# Agility Equipment



## Millie'sMom (Sep 7, 2012)

Have you looked at Ren's Pets (renspets.com)? They are outside Toronto, but provide free shipping on order's over $60


----------



## jackie_hubert (Jun 2, 2010)

Millie'sMom said:


> Have you looked at Ren's Pets (renspets.com)? They are outside Toronto, but provide free shipping on order's over $60


Looks like Amazon is quite a bit cheaper...


----------



## Millie'sMom (Sep 7, 2012)

Fortunately, I have free access to all the agility equipment I need at our training center, so I really had no idea if Ren's was expensive or not. They are usually have some of the best prices in the area. Good luck on your search.


----------



## GinnyinPA (Oct 31, 2010)

:::::

## EXERCISE TASK A
In the agility equipment thread, what order amount qualifies for free shipping from Ren's Pets?
## EXERCISE TASK B
Continue the agility equipment thread from the point where it stops.
The entries come from a source other than the agility equipment thread.

Source entries
:::::

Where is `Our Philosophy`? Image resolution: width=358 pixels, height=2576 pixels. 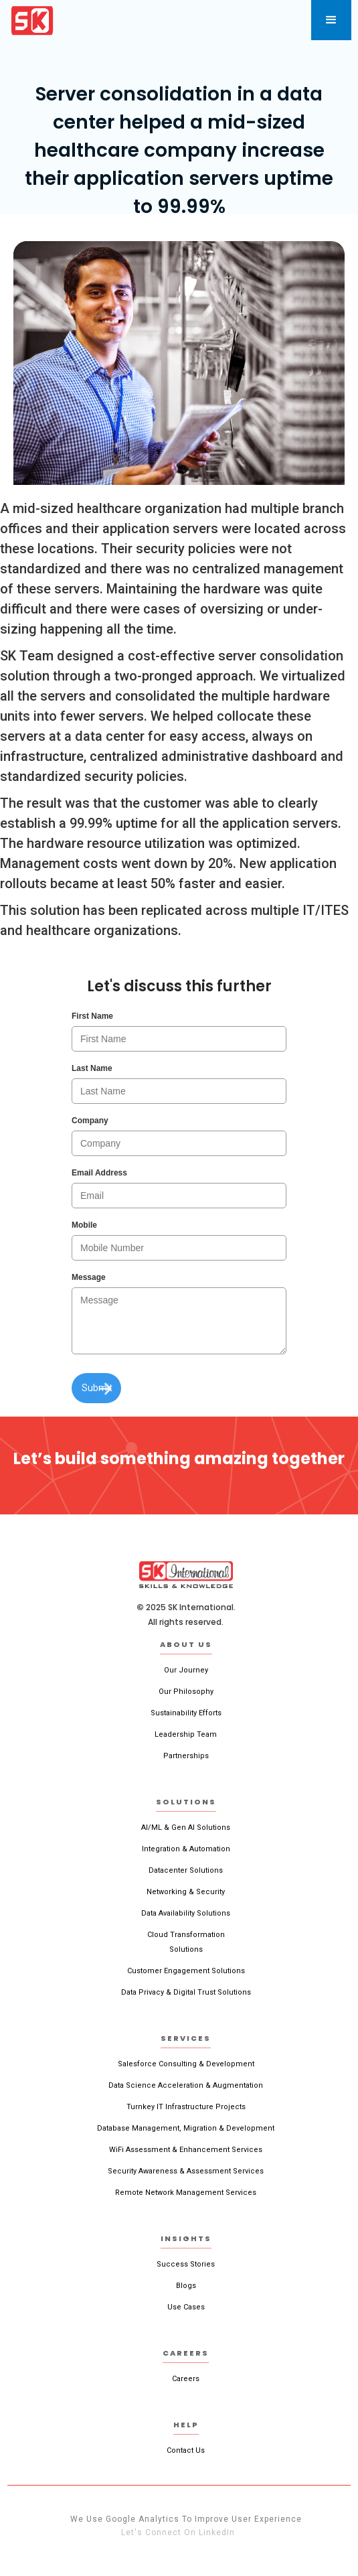 Our Philosophy is located at coordinates (186, 1691).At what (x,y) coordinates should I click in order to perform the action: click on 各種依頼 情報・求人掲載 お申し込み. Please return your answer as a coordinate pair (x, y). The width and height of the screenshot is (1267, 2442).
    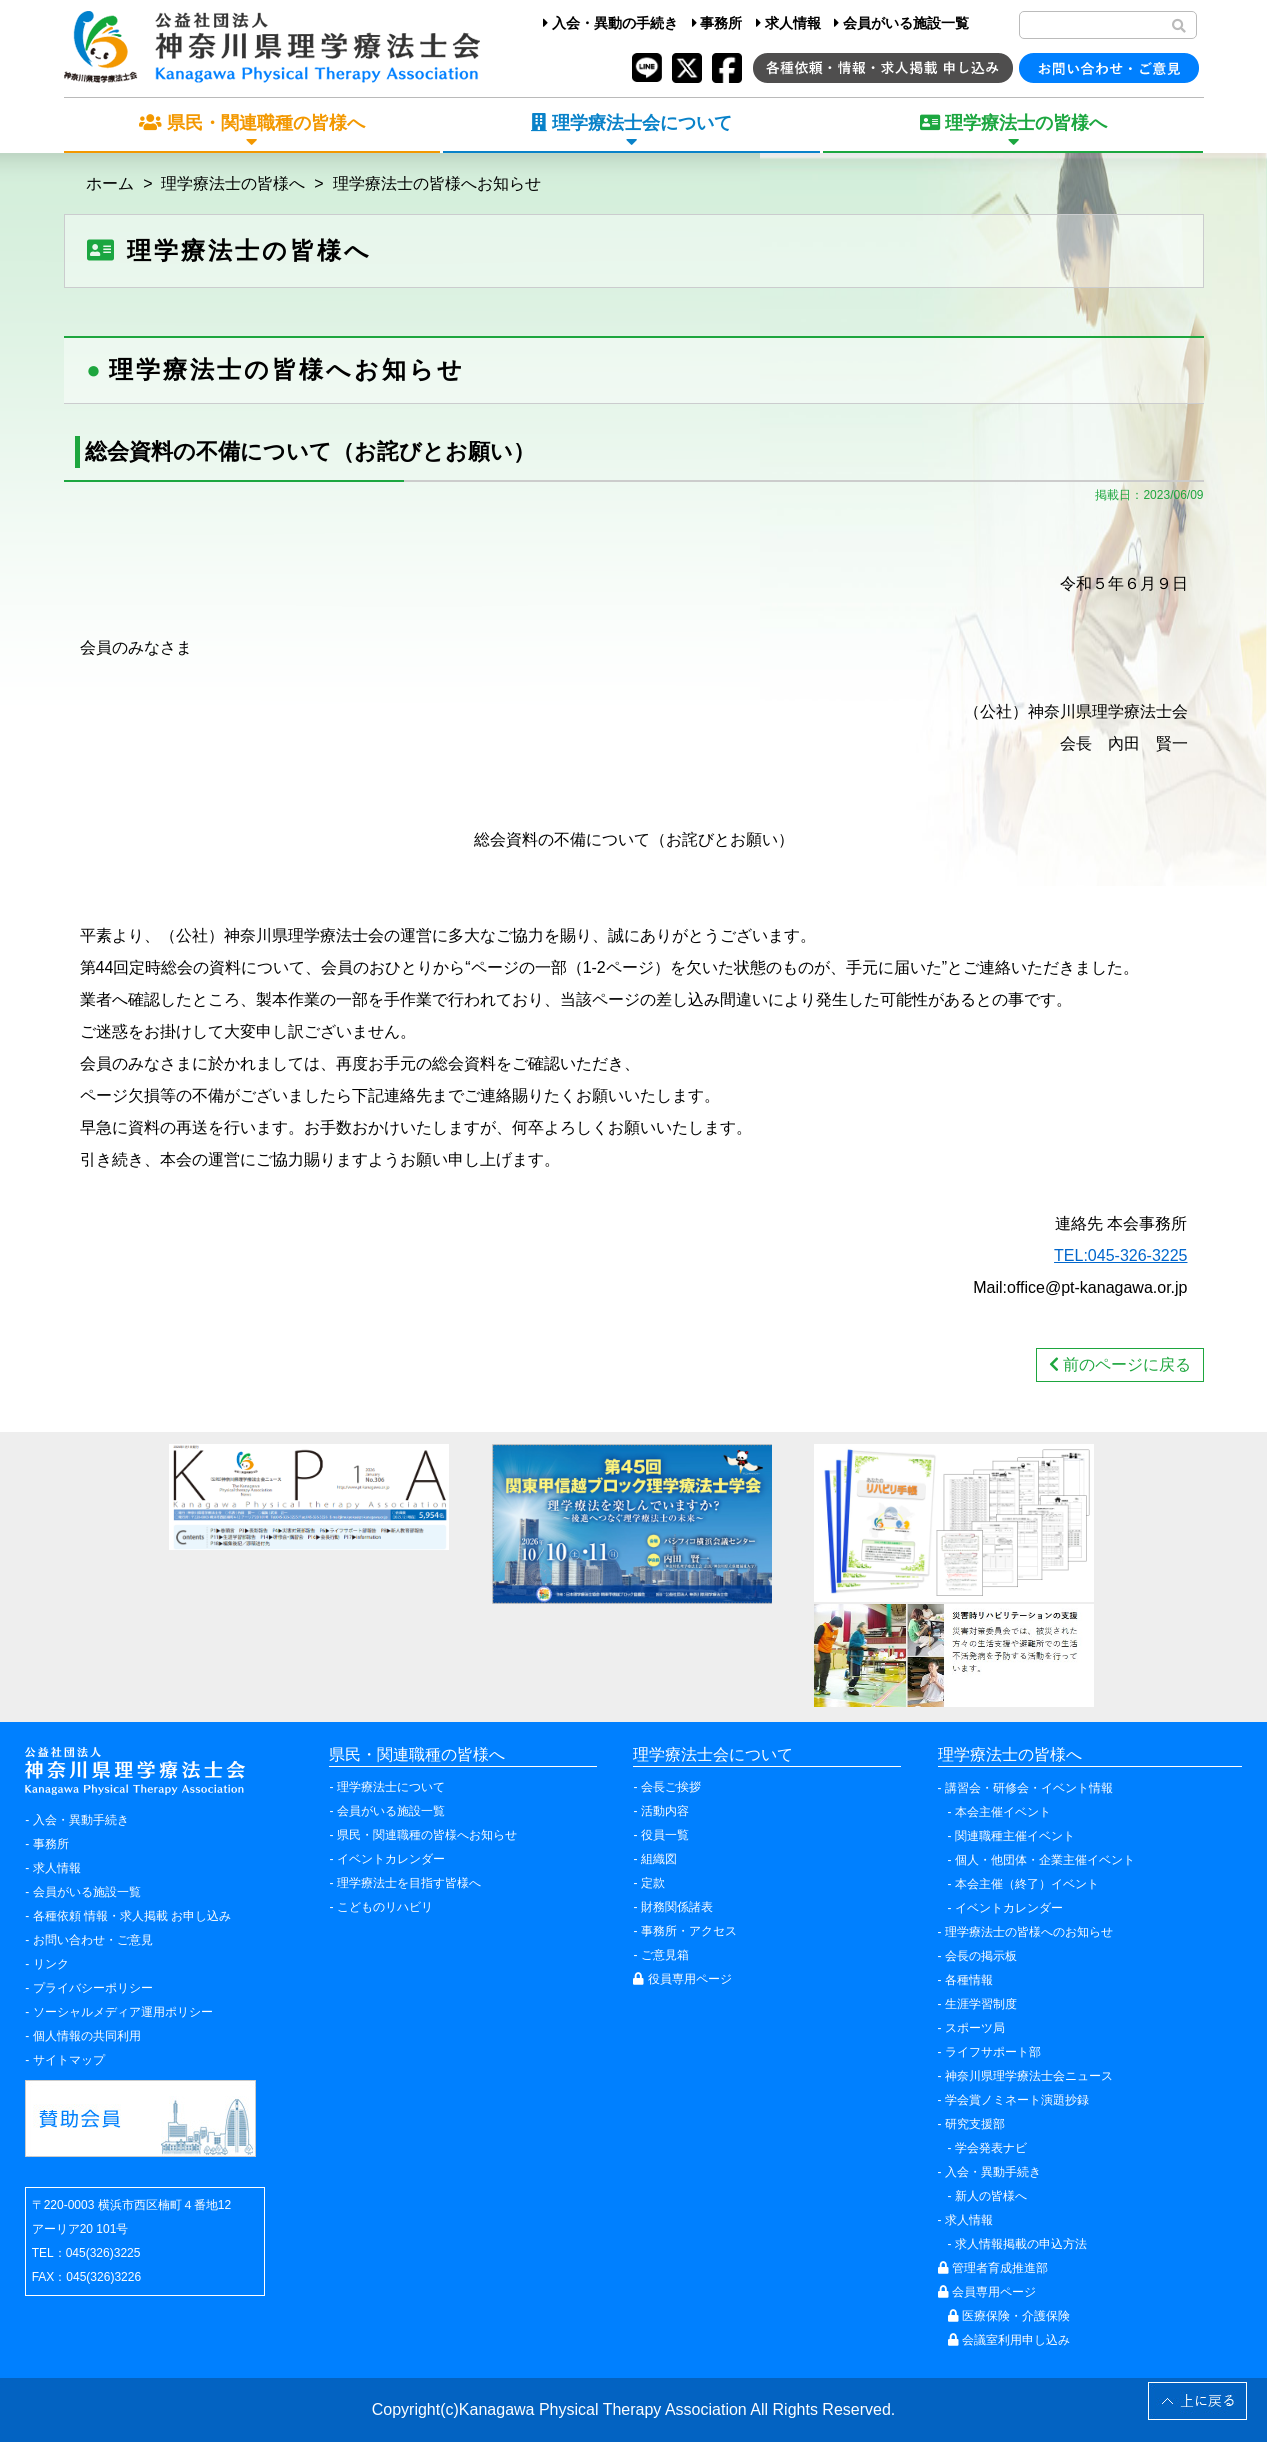
    Looking at the image, I should click on (132, 1916). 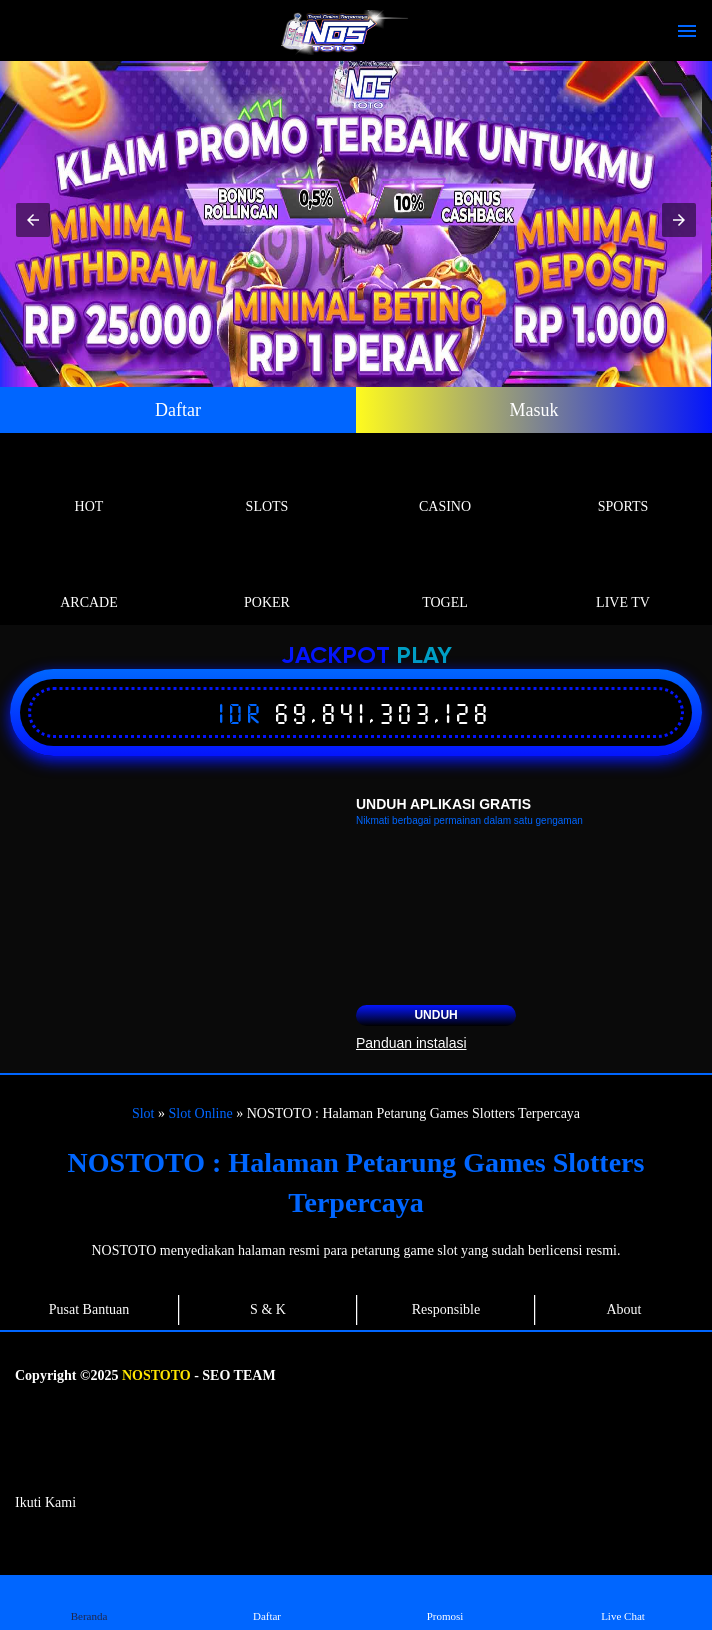 What do you see at coordinates (446, 1309) in the screenshot?
I see `Responsible` at bounding box center [446, 1309].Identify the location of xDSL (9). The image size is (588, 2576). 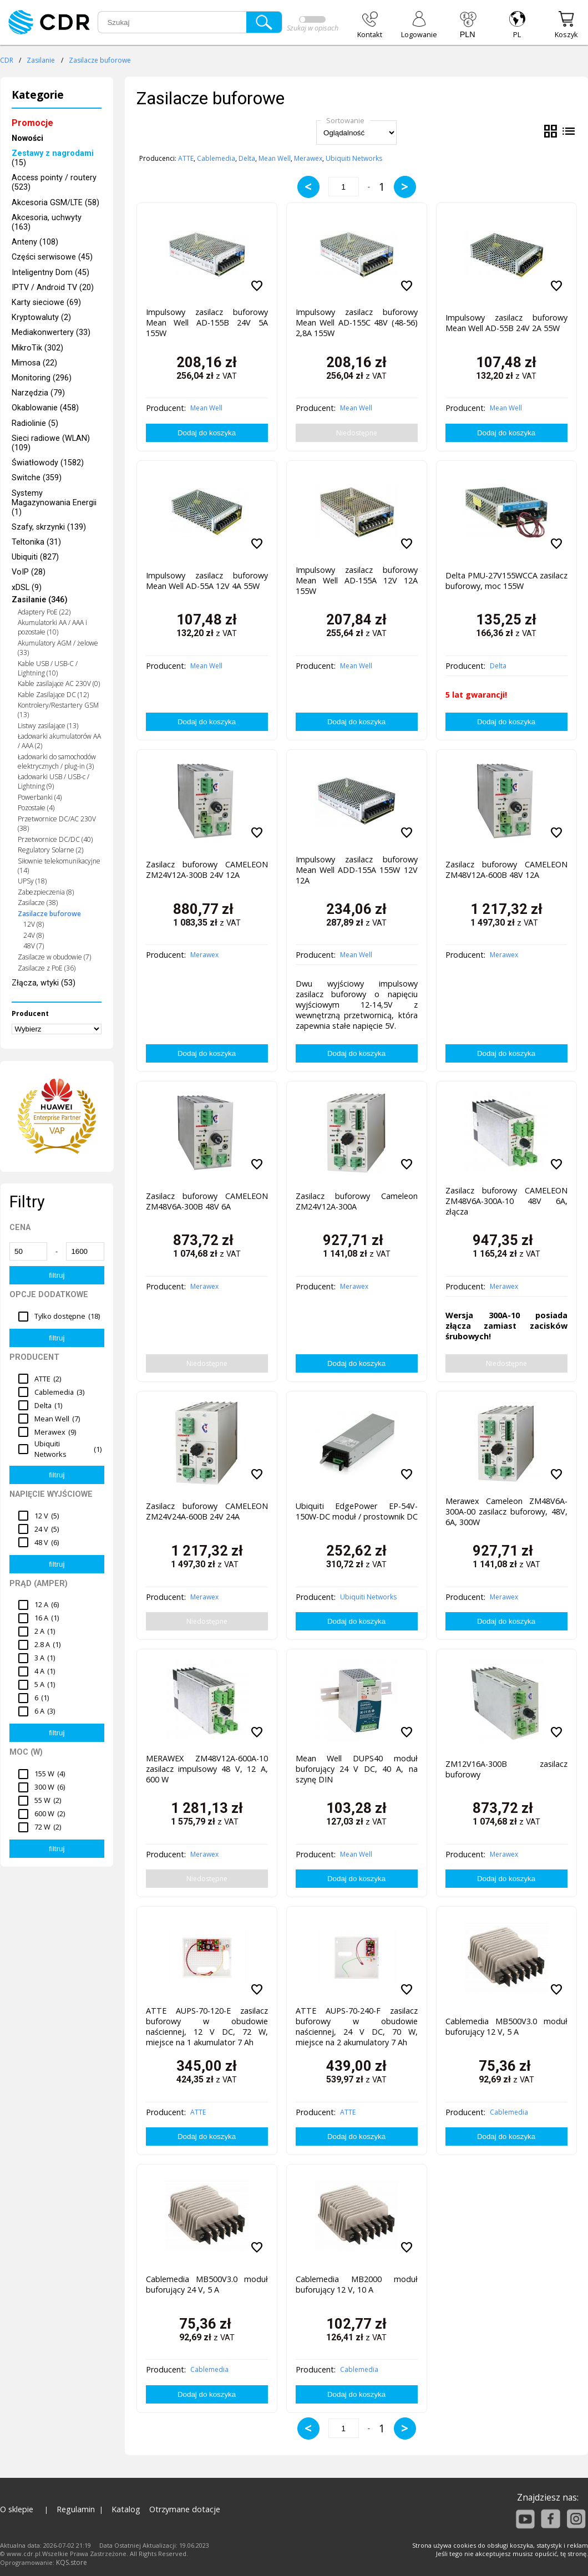
(27, 587).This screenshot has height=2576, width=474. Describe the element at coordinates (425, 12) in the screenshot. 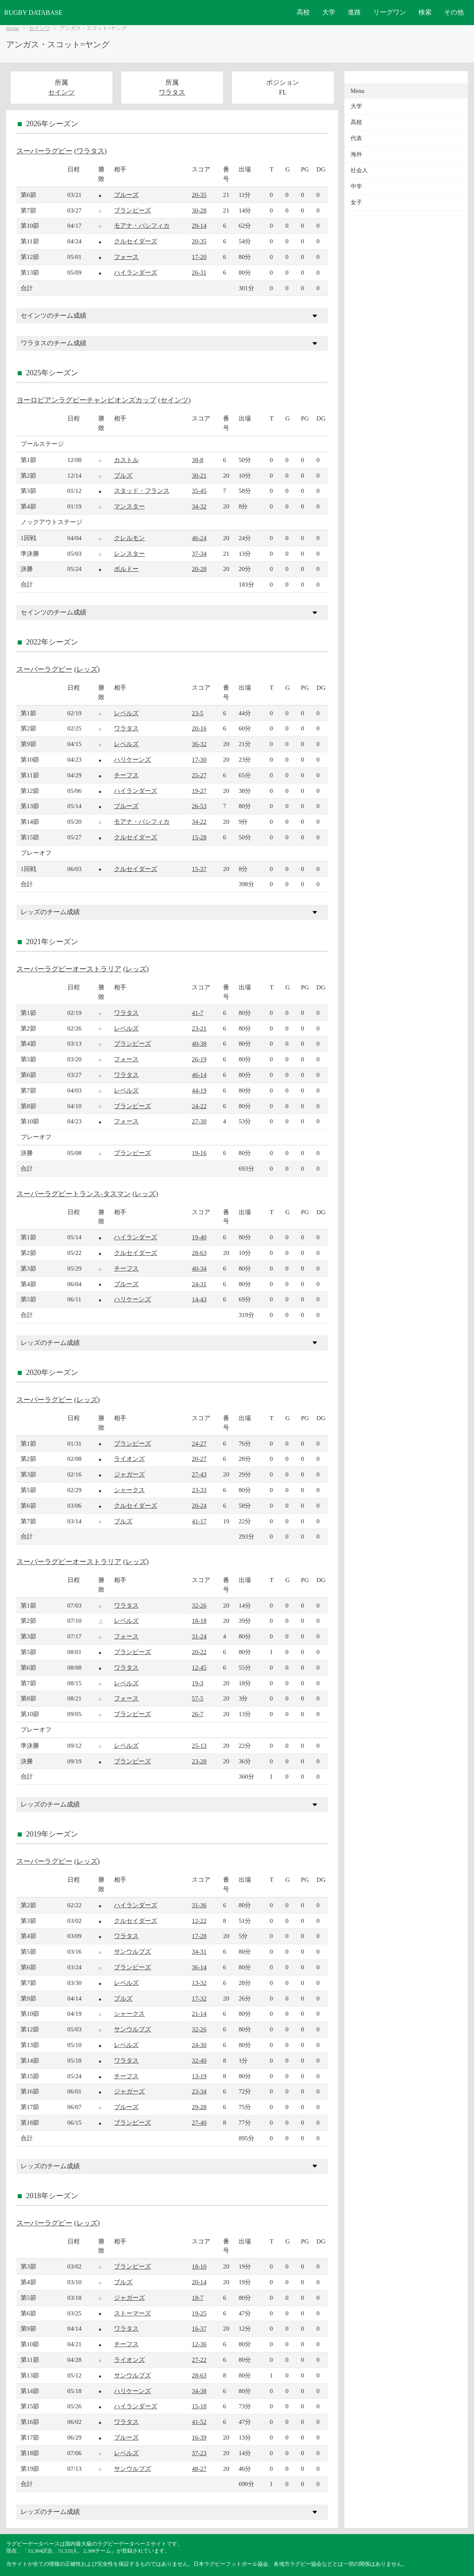

I see `検索` at that location.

:::::

## REPLY A
Orders over $60.

## REPLY B
You can make a lot of it. Jumps especially are easy. My husband also build weaving poles. Long tunnels are expensive, but worth spending to get a good one that won't tear.


----------



## jimla (Oct 9, 2008)

I made jumps, weave poles, and a teeter from plans in this book:

Dog Agility Equipment Construction Instructions: YOU CAN! Build Better Training Obstacles for your Dog: Ann Embry: 9781450505147: Amazon.com: Books


----------



## jackie_hubert (Jun 2, 2010)

Thank you all! 

Yes, we too decided to just build our own. Was looking for a good guide, so thank you for sharing. I had not come upon that one.

Still figuring out how to make them easily collapsible because our hard is not big enough to keep even some of them up year-round.


----------



## jimla (Oct 9, 2008)

Here are some more links for do-it-yourself agility equipment:

Agility Equipment Links

agility-equipment : This list is for the exchange of ideas regarding construction of dog agility equipment

Agility Home Page

Agility Equipment


----------



## Lucky Penny (Nov 13, 2011)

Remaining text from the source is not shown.